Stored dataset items
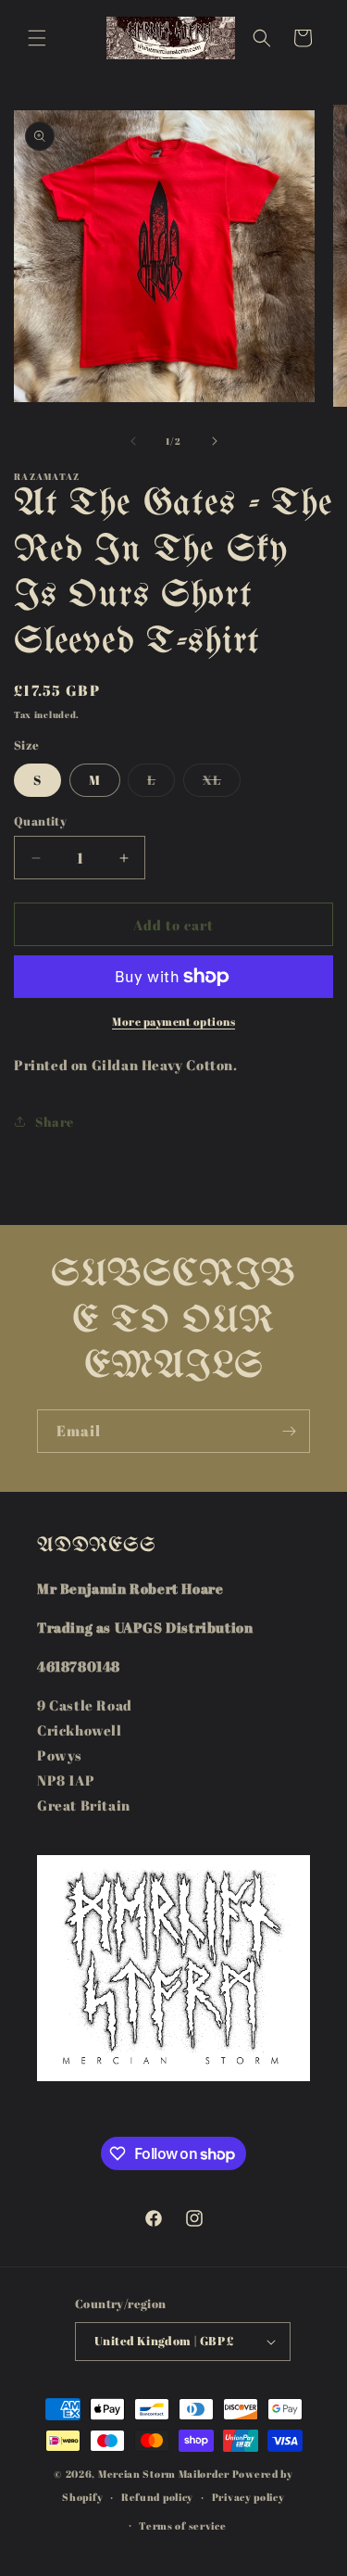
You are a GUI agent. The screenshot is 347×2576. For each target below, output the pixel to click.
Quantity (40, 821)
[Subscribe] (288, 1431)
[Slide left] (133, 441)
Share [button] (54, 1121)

--

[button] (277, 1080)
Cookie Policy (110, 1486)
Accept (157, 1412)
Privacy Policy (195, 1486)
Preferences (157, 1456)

- [Exercise objective] Your answer should be the lines above, from the line containing "[button] (277, 1080)" up to and including the line containing "Preferences (157, 1456)", reproduced exactly and with nothing else.

- [Output for this task]
[button] (277, 1080)
Cookie Policy (110, 1486)
Accept (157, 1412)
Privacy Policy (195, 1486)
Preferences (157, 1456)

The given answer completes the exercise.